As we know, the amount of calories you consume can dictate a whole host of outcomes, from fat loss, muscle gain, performance all the way through to immune function, adaptation and optimal recovery.
Apps such as My Fitness Pal are a great tool for ESTIMATING calorie intake. But, when we start comparing the calories consumed against the calories burnt through training and daily activity, how do they stack up…i.e. can we rely on the data they give us?
The first thing we need to consider is that everything we track is an estimate, it’s used to point us in the right direction as they’ll provide us with a ball park figure to work from.
In a 2017 study by Price et al, they looked at the accuracy of 2 different devices (Garmin Vivofit & Fitbit One) across a range of walking and running speeds.

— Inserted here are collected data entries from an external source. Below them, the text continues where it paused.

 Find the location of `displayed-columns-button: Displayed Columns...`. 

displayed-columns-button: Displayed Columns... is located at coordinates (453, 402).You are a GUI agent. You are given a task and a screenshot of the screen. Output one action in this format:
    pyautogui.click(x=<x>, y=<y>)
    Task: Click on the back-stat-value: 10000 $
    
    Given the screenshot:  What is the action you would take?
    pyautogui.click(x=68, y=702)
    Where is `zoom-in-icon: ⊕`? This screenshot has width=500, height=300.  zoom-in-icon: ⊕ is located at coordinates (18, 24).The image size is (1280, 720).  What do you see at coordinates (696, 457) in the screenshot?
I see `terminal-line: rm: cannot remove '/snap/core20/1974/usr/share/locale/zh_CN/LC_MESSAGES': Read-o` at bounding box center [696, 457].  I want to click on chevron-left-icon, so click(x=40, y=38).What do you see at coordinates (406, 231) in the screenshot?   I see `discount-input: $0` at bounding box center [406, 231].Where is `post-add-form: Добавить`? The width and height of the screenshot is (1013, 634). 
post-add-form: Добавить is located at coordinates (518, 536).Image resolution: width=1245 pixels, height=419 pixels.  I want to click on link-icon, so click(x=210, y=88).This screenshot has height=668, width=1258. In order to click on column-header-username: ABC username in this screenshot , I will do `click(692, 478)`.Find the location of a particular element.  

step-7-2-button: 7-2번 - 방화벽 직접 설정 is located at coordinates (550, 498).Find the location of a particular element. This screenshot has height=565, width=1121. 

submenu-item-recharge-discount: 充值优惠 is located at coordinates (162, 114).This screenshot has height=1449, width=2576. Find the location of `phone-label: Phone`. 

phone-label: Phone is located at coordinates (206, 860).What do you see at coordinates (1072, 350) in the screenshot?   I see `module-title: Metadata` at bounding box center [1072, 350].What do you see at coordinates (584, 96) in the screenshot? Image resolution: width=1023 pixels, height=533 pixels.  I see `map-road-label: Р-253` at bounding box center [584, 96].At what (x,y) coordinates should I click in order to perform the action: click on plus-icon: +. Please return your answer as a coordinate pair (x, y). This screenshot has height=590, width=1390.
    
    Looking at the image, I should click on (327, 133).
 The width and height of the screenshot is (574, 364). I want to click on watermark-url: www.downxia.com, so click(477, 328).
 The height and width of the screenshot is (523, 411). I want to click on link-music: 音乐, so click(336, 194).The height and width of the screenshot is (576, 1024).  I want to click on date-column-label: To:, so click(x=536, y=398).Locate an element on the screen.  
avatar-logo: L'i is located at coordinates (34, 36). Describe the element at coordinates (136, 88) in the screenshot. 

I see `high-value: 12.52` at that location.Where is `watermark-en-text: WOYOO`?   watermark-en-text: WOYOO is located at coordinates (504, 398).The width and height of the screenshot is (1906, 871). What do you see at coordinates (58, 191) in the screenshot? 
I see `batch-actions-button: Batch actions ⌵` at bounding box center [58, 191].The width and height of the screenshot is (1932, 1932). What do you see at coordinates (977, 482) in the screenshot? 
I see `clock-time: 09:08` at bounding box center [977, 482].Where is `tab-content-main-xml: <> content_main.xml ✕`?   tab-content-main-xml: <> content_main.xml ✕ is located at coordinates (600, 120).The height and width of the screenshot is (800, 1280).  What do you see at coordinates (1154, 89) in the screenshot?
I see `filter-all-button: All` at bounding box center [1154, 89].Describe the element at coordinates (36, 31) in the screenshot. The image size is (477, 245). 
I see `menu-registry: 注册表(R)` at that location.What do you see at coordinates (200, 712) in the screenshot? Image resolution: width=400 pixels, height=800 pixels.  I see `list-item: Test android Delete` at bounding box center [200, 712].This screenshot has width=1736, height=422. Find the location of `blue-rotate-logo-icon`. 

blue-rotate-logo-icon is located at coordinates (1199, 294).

As expected, there were differences in calories burned for every watch at every walking and running speed.
When compared to the laboratory standard method (indirect calorimetry), the Fitbit One was prone to overestimation by 21%, where the Garmin vivofit was prone to underestimation of 27%. That being said (on a whole), Fitbits have a tendency to overestimate calorie expenditure…which is somewhat contradicting to this study.
When you apply this to a real world scenario, someone who does 5 x 30 min walks + 3 x 30 min runs per week can be reported as either 2504kcal burnt (Fitbit One) or 1498kcal burnt (Garmin Vivofit)…where they in fact would burn approx. 1804kcal in total.
As you can see, this difference is pretty huge and not reliable if you’re using them to compare against the amount of calories consumed.
That being said, newer technologies installed in watches now take into account a combination of physiological measures such as heart rate, skin temperature and galvanic skin response which may improve their accuracy. I.e. a £50-£70 activity tracker (used in the study) Vs a £500 activity tracker will ‘most likely’ have different levels of accuracy.
Research (and anecdotally), more expensive smart watch record all measures relatively good at lower intensities, but lose their reliability when intensity builds. To counteract this, the use of heart rate chest straps could be a viable mean to improve the level of accuracy.
Even with this, it’s still an estimate.
Therefore, use activity trackers to point you in the right direction and modify behaviours. If you’re looking for exact and definitive figures, you’ll be pretty disappointed.